Sobre todo de su prosa ensayística, de su aproximación al alma del que vive; también del alma, incluso, de lo observado y analizado: “Estar abierto al sabor, y el saborear ralentiza el comer para convertirlo en paladear, el paladear en degustar, y saborear, paladear y degustar desembocan en animar e inspirar como ¡ay! bien pocas veces lo hacen la comida y el comer; y gracias a todo eso junto, llegando al fin y a la postre, desciende sobre ti una calma que al mismo tiempo -¡oh, Señor, raras, rarísimas veces!- es un latir y que va de la mano –¡ah, solo en los tiempos sagrados!- con el elevarse de lo cercano a la divinidad que hay en ti y en mí, querido lector: ¡del cielo estrellado a la fantasía!”.
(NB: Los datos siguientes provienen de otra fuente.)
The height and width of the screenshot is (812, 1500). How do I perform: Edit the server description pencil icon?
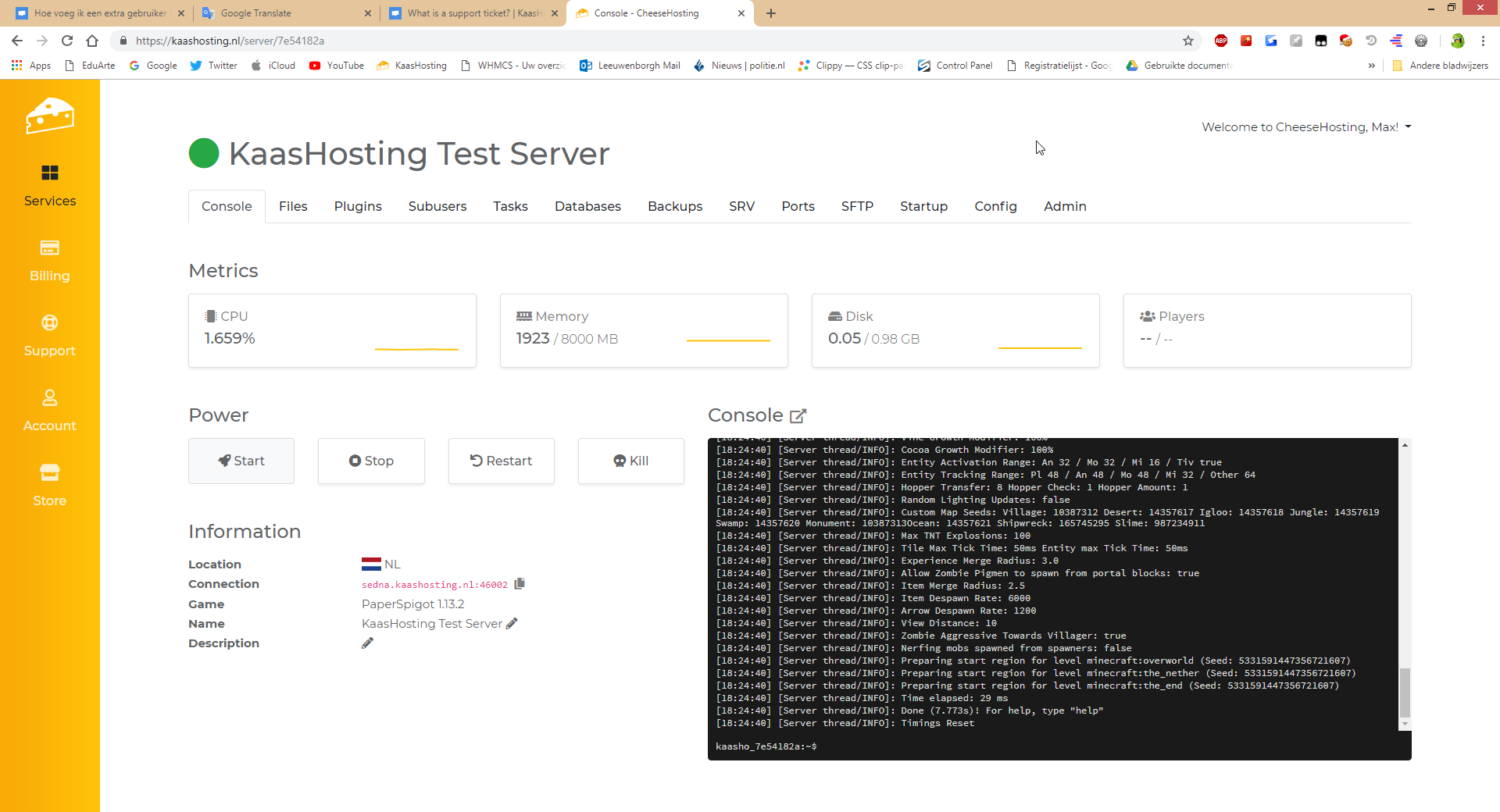pyautogui.click(x=367, y=643)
Es un ejercicio muy reconfortante –al modo como pueda serlo un pensamiento hacia adentro de uno mismo- el hallar en un texto personal –como todos, ya, los que puedan derivar de este escritor comprometido fielmente con sus semejantes- las palabras con una tan profunda significación, hasta el punto de que su grafismo adquiere, con el ritmo de la lectura y las pausas necesarias, un peso específico que les autoriza a entrar directamente al corazón y a la inteligencia del lector.
Cada libro de Handke, cada vez más, es el ofrecimiento de un interlocutor generoso, penetrante, observador, respetuoso; un interlocutor deseado por necesario, por beneficioso para la larga soledad que asedia a la vista de estos tiempo tan hipócritamente vestidos de sinceridad. Falsa sinceridad elaborada, ay! por los propios solitarios, tantas, veces: sus deudores.
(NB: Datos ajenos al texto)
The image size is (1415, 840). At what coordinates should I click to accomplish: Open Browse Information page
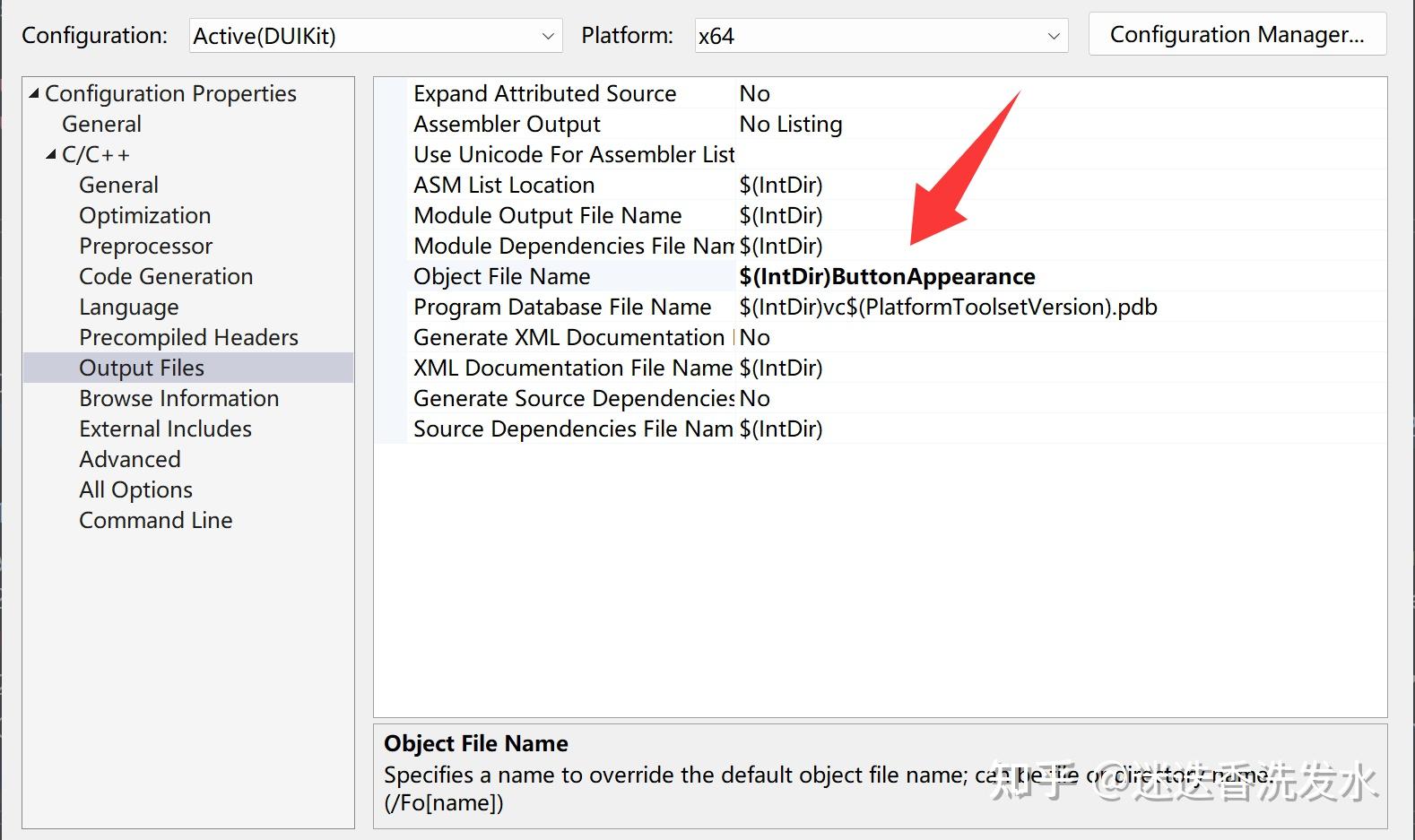tap(178, 398)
“Mi amigo de la infancia –escribe el autor en otro apartado muy expresivo, como lección necesaria revestida de humildad- el que no tenía en mente llegar a nada, sí llegó a ser algo, aunque, como él mismo me dio a entender en más de una ocasión, solo fuera algo de cara al exterior: ‘En mi interior, no he ido más allá de la linde de los bosques a donde iba a escuchar el viento en las copas de los árboles con siete años. Tal vez de cara al exterior, en apariencia, haya llegado a esto o a lo otro, pero tampoco más. Qué digo: ¡no he llegado a nada más”.
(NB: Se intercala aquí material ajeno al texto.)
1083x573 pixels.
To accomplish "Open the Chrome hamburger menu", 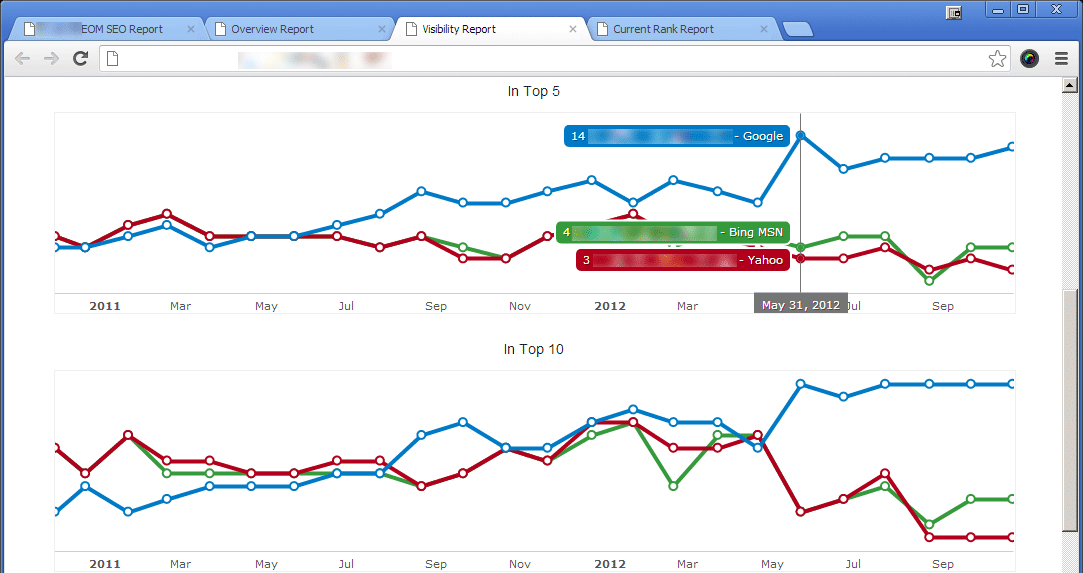I will [x=1061, y=59].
Un balance lleno de sinceridad, de esteticismo, y al tiempo profundamente real. Casi como podría ocurrir en cada uno de nosotros si supiésemos, si quisiésemos ver hacia adentro. Hacia lo significativo de la verdadera soledad, la que nos conforma y ayuda a distinguir, a precisar.
Una lectura ésta, la del caminante imperecedero Handke, plena de compañía, de significaciones.